Close-in Phase Noise of a Digitally Tuned VCO

• Published in: 2006 49th IEEE International Midwest Symposium on Circuits and Systems Vol. 1; pp. 51 - 55
• Main Authors: Yang, Long, Pedrotti, Ken
• Format: Conference Proceeding
• Language: English
• Published: IEEE 01.08.2006
• Subjects: Analytical models; Delta-sigma modulation; Digital control; Digital modulation; Frequency; Phase locked loops; Phase modulation; Phase noise; Tuning; Voltage-controlled oscillators
• ISBN: 1424401720; 9781424401727
• ISSN: 1548-3746; 1558-3899
• DOI: 10.1109/MWSCAS.2006.381992

Here we present analysis and simulation of the close-in phase noise of a digitally tuned VCO, tunable only in discrete frequency steps.
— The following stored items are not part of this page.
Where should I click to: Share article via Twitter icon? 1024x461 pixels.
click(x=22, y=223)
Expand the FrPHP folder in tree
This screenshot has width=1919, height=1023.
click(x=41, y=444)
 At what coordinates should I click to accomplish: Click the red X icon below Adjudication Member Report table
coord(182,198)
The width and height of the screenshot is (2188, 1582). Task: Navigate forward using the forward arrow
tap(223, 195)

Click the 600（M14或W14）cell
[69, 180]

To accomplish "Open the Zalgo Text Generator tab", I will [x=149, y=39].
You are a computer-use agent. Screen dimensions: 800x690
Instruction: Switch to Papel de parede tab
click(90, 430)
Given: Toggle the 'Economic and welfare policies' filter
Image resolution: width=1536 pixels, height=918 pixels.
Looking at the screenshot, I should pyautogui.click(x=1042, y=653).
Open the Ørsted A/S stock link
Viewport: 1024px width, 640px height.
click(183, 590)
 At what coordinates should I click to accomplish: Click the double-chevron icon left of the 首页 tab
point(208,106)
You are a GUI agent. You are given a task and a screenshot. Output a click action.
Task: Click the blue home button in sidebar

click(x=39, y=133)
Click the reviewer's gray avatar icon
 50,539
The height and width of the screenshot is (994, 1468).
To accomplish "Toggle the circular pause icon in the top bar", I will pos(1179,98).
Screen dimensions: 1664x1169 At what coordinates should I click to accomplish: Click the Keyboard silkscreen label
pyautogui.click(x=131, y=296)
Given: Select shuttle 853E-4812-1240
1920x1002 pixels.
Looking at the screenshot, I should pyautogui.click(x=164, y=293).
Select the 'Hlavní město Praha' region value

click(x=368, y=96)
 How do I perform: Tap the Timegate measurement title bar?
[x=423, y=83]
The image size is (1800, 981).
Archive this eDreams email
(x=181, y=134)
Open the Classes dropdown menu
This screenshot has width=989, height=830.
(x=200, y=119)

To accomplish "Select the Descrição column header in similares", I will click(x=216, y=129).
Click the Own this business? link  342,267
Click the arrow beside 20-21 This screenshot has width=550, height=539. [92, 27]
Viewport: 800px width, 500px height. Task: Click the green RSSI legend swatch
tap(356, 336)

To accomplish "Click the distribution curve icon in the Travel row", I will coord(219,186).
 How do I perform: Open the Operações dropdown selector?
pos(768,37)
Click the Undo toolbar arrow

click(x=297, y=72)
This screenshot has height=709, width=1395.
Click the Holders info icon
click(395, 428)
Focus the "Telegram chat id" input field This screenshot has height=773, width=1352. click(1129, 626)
By rapidly tuning between two closely spaced discrete frequencies with a variable duty cycle any average frequency can be achieved. This process will result in increased phase noise and spurs if a strictly periodic duty cycle modulation is used. Ideally a randomly varying digital control signal with the appropriate duty cycle should be used to eliminate spurs and smooth the close-in phase noise. Here we use continuous-phase-frequency-shifting-key (CPFSK) modulation results from communication theory to analytically predict the effect of a random modulation at 50% duty cycle. Next the use of a sigma-delta modulator to produce a randomly varying digital signal with continuously variable duty cycle is simulated and compared to our analytical result. The use of a simple repetitive duty cycle modulation produced by a phase detector controlling the VCO in a PLL is also investigated. We present a comparison of the close-in phase noise for these possible approaches to the realization of an all digital PLL and demonstrate the improvement possible with the use of sigma-delta modulation.